I’m perched at the quiet bar of a favorite local restaurant, watching Peyton battle Eli while I work and write and drink a tasty IPA. The crazy awful autumn monsoon that is causing so much grief in the state is taking a little break, but there’s no question that another downpour is in the offing.
Watching a Broncos game, when it’s toasty inside and chilly and ominous outside, always reminds me of my mother. And today, on her birthday, I’m thinking about her a lot.
When I was 10, we’d been living in Denver for a couple of years, but my dad was offered a great opportunity in LA, and we were preparing to pick up and move again. While my father was already in California on the new job, Mom was hard at work raising three kids and trying to get the house sold. Every Sunday, my mother and I would watch the Broncos make their way, game by game, toward the playoffs and then the Super Bowl. She might be folding clothes, or puttering around in the kitchen, but it was always just the two of us, cheering on the Orange Crush Defense, a mishmash of joy and disappointment as we geared up for a move away from the city we’d grown to love. We all desperately missed my father, and those moments of excitement and cheer provided little windows of light in that long winter.
Some adults can tie their love of a sports team to watching games with their dad (which is why the Dodgers will always have a place in my heart) or to pride in their hometown (which, with our itinerant ways, I didn’t have growing up). But I attribute my affection for the Denver Broncos to the happy memories of Mom and me yelling at the television as the fire in the flagstone fireplace warmed our living room, the girls playing quietly somewhere in the house.
This has been a rocky summer for the Elkins family, between my mother losing her husband in July and Dad’s fight against cancer intensifying. I was in Sacramento three times in as many months (my parents live about 10 minutes away from each other, though they moved there several years apart).
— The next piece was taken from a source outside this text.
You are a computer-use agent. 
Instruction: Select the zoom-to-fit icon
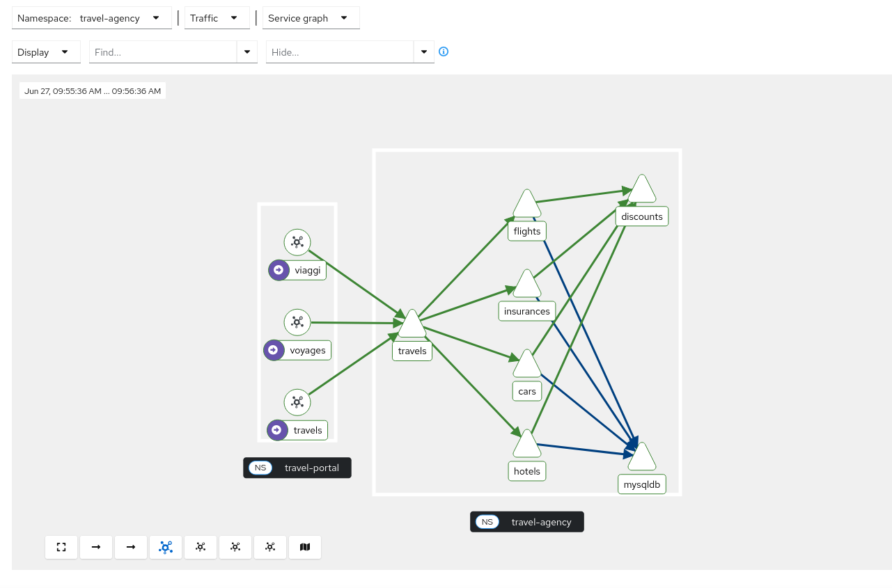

I would stay with my mother, but spend the days with my father. She understood, and even encouraged the extra time with him, knowing how important it is to his health and wellbeing to have his kids and grandkids there with him as much as possible.
Even in the days following her husband’s passing, when my sisters and I rushed to Sacramento to be there for her, my mother encouraged us to make time for Dad. It’s her strength and resolve in times like these that can make me forget that she needs us just as much as our father does.
I think I’ve become a better son by striving to be a better father. I’m so vulnerable as a dad, and that ever-present parental ache has made me much more sensitive to my own parents’ needs.
Last April, my mother and I had a pretty intense conversation about my upbringing, where I brought to the fore some important moments of my life she had forgotten or repressed. My intention wasn’t to open old wounds — I’ve long since let go of the mistakes my parents made when they were in their early 20s — but to straighten out what I saw as a skewed set of memories. My timing was breathtakingly terrible, dropping a series of bombshells as I was driving her to the airport, which meant that she had no choice but to let my comments marinate on her two-hour flight home.
I still feel awful for my poor impulse control; for giving in to a moment of pique and causing a shitstorm in my mother’s heart before kissing her goodbye and sending her on her way.
A couple days later, she sent me a heartfelt email in response to what I’d said, and I read it with surprise, not realizing I’d unleashed such pain and guilt. It was too deep to respond to without further consideration, so I moved on with my day, intent on ameliorating things when I had time to reply in a thoughtful way. And then the email was buried by more emails, and then I forgot about it, and then...
...my mom called me, distraught that she’d upset me so much that I’d stopped talking to her.
Oh, the guilt.
I reassured her that I wasn’t upset, just that I hadn’t had a moment to respond to what she’d written.
Um...and then I forgot about the email again, until I woke up this Friday morning, nearly six months later, on the eve of Yom Kippur, which is the last possible moment to ask forgiveness of those we’ve wronged in the past year.
Funny that my mother called me that day, when my full intention was to reach out to her. I told her how sorry I was for never replying to the email — that I was too busy in the moment when I read it, and that, frankly, I’d forgotten about it until that day. Then I said, “But here’s what you should know — I forgave you and Dad a long time ago for the mistakes you made when you were in your twenties. I’m not angry or upset, and I’ve been over it for a long time. If anything, I’m grateful, because you’ve made me more aware of the ways my own anger manifests itself when I’m with Simone.”
My mom thanked me for saying so, but told me she would forever feel guilty for their screw-ups, my parents out of their league and ill-prepared at their young ages.
I totally get that. My slip-ups and mishaps when it comes to parenting my own child will forever manifest themselves in my head at the most inopportune times, nearly paralyzing me with shame. We are so vulnerable as parents, from the second our children come squalling into the world, and we’re wracked with guilt within moments of their birth. There’s just no way around it.
And no amount of me telling Mom that I’m okay, that I wasn’t permanently damaged by her occasional outbursts of anger or by the richly deserved wooden spoon to the ass, and that my own consciousness of that congenital rage keeps me from making those same mistakes, will assuage her guilt.
What kills me is that, no matter how wonderful she has been to me all my life, how non-judgmental and patient, how forbearing, supporting me with love and unconditional confidence in my ability to find my way to the light, she will always live with the guilt of mistakes she made when I was a child. When we were both children, really.
It’s so lonely to live away from my mother and father and sisters. Though we talk often, and they are always on my mind, I’m disconnected from the day-to-day, not able to comfort or be comforted long distance. I don’t have a spouse to help carry the weight during these difficult times, and my first priority is to protect Simone, which means I’ve been distracted; wrapped up in my own experience during this challenging time for my family. So it wasn’t until just a week or so ago that it hit me how much my mother is hurting right now, and the devastation she’s dealing with every single day, alone and missing her husband so deeply.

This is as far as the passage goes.